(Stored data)
== Segment start ==
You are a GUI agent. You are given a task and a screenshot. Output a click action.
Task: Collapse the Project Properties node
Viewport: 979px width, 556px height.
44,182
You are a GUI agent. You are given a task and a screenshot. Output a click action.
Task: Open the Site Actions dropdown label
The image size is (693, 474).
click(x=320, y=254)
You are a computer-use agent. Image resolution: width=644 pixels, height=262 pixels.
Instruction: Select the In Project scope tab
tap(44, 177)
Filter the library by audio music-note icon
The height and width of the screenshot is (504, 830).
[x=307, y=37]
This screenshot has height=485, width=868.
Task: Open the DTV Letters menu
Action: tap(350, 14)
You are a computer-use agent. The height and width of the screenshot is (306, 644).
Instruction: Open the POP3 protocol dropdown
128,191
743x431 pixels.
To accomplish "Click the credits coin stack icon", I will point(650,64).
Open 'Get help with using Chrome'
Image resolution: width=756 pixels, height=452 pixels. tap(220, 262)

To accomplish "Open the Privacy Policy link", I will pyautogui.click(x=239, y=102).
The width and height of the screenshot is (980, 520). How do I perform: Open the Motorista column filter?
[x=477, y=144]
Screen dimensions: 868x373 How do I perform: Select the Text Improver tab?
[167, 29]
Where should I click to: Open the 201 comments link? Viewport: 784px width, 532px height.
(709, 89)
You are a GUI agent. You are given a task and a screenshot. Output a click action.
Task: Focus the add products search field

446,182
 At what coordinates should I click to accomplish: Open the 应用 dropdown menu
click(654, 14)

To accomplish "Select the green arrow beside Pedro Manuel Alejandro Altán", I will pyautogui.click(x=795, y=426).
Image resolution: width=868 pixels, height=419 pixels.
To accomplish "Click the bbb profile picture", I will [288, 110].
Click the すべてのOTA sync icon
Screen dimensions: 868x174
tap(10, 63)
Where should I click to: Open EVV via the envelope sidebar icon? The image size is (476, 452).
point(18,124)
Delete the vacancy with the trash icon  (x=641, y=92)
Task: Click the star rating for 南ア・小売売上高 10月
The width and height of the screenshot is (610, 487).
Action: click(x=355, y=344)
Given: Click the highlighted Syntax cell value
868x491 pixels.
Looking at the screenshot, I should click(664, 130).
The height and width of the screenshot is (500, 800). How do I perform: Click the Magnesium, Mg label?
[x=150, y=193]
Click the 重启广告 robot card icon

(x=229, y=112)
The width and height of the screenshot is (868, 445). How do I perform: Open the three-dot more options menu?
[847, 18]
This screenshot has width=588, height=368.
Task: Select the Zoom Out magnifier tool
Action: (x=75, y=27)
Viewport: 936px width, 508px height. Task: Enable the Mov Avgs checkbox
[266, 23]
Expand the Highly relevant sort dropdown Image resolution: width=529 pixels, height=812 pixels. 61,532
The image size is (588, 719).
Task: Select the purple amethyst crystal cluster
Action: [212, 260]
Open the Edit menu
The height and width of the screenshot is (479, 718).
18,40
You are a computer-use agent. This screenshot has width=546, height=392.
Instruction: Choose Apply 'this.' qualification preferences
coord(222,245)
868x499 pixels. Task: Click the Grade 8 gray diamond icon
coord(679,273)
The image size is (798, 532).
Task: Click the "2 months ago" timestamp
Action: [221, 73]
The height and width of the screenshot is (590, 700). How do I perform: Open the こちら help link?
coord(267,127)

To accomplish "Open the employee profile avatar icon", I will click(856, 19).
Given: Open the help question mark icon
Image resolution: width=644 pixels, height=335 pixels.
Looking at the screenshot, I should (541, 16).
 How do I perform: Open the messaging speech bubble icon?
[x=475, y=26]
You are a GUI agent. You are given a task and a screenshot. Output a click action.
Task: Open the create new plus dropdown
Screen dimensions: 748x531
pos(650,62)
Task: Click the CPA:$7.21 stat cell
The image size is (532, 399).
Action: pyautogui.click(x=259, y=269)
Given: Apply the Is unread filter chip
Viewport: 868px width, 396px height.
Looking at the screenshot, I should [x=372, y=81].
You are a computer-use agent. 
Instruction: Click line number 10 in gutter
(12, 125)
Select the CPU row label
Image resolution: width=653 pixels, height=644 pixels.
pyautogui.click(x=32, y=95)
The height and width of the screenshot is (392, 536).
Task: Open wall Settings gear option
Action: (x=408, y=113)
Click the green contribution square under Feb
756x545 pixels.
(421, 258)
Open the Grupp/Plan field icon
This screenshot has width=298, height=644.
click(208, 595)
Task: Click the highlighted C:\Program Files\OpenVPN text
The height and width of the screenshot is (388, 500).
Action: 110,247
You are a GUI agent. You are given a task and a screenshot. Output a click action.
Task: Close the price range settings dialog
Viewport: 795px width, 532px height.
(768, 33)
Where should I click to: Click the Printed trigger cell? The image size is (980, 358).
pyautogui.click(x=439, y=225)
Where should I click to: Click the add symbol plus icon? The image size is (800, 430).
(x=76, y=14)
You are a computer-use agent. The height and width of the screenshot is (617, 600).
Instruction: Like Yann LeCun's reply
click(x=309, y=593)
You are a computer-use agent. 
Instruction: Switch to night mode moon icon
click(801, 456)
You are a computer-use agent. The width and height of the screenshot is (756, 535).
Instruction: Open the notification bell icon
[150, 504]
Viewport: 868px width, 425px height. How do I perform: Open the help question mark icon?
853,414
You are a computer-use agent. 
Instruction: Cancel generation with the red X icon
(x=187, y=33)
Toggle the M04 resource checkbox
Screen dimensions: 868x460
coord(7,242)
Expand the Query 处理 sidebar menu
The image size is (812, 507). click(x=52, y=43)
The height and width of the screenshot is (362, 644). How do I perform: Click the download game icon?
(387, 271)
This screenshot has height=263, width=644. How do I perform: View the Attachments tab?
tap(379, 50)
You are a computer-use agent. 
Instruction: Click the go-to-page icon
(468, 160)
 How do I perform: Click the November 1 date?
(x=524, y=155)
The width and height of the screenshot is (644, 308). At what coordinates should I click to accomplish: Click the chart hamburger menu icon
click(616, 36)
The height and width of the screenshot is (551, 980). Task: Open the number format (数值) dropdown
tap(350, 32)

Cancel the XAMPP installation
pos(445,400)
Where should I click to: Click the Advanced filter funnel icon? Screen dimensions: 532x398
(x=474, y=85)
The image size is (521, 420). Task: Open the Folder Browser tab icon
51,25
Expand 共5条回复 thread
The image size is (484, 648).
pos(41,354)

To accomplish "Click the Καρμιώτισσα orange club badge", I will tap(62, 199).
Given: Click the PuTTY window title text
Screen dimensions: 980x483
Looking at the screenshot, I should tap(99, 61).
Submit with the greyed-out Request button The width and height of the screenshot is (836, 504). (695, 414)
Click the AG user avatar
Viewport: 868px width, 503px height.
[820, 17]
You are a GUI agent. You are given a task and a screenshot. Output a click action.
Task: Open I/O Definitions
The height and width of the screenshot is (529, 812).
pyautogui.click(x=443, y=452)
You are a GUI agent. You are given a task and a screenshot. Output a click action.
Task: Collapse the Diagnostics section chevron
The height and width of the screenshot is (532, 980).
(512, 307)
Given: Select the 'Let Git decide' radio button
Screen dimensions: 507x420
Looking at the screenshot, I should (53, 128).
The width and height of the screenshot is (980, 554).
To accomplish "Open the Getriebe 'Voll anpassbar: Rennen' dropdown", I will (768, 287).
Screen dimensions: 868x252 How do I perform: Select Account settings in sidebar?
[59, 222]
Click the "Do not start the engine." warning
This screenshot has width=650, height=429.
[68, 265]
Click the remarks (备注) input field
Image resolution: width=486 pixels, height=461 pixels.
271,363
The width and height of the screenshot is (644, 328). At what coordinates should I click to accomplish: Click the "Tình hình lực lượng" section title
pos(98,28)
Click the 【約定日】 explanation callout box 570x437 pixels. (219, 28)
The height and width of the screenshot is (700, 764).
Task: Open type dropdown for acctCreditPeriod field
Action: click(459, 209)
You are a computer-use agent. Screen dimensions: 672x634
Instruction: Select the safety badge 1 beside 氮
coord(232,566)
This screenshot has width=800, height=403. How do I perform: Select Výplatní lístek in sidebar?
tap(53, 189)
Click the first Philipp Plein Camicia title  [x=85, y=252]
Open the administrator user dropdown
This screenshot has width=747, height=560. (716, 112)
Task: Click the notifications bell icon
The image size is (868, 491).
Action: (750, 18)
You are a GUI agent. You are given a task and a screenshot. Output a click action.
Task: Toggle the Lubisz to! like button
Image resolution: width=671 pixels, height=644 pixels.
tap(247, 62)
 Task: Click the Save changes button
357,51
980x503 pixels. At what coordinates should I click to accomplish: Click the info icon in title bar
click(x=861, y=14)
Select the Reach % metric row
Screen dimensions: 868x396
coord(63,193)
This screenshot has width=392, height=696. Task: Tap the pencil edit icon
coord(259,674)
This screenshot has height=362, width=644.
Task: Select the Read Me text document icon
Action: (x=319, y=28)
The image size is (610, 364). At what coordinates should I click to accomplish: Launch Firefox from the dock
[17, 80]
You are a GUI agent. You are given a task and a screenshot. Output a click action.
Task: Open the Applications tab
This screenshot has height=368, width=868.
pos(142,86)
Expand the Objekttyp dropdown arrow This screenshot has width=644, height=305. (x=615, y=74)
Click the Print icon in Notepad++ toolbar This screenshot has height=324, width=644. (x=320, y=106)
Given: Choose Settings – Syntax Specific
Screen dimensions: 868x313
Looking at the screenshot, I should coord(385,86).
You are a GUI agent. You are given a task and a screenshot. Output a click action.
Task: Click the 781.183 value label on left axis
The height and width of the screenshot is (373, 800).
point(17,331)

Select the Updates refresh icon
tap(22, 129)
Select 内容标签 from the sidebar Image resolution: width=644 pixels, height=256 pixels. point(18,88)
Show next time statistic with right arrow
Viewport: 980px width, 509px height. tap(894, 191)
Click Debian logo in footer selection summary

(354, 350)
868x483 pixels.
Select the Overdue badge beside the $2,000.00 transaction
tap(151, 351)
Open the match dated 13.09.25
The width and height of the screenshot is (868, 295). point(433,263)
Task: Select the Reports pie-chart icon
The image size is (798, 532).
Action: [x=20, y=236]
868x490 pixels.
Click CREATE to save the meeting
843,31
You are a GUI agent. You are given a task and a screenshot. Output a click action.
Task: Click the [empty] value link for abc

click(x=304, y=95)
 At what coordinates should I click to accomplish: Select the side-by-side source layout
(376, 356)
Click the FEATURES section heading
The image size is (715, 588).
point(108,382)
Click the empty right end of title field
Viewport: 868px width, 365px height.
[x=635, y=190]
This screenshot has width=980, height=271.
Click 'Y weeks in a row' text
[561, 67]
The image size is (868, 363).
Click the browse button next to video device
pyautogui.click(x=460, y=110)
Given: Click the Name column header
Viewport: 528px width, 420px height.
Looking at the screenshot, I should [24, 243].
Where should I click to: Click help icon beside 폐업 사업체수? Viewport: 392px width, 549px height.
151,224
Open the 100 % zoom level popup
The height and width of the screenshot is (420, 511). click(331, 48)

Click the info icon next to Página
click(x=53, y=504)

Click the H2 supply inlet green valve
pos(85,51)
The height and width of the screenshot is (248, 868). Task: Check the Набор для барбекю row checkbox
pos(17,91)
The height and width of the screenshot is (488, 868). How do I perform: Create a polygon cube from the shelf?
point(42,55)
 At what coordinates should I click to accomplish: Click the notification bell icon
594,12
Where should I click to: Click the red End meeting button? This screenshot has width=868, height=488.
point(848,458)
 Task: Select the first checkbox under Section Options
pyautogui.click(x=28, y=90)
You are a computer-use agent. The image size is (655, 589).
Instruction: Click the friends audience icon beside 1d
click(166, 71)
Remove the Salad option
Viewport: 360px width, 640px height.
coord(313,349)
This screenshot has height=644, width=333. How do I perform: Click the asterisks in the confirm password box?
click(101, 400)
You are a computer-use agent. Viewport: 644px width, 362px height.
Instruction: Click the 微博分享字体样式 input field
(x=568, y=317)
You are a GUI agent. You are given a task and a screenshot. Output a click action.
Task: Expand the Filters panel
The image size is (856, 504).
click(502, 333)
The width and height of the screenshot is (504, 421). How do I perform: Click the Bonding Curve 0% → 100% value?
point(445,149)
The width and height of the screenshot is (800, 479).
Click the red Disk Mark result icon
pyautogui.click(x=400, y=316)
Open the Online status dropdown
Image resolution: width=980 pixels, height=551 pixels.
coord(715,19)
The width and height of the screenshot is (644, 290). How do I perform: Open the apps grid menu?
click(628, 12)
== Segment end ==
§ **The problem**:
State the number of lines in the records that include the string "Toggle", without any other words.

§ **Written solution**:
2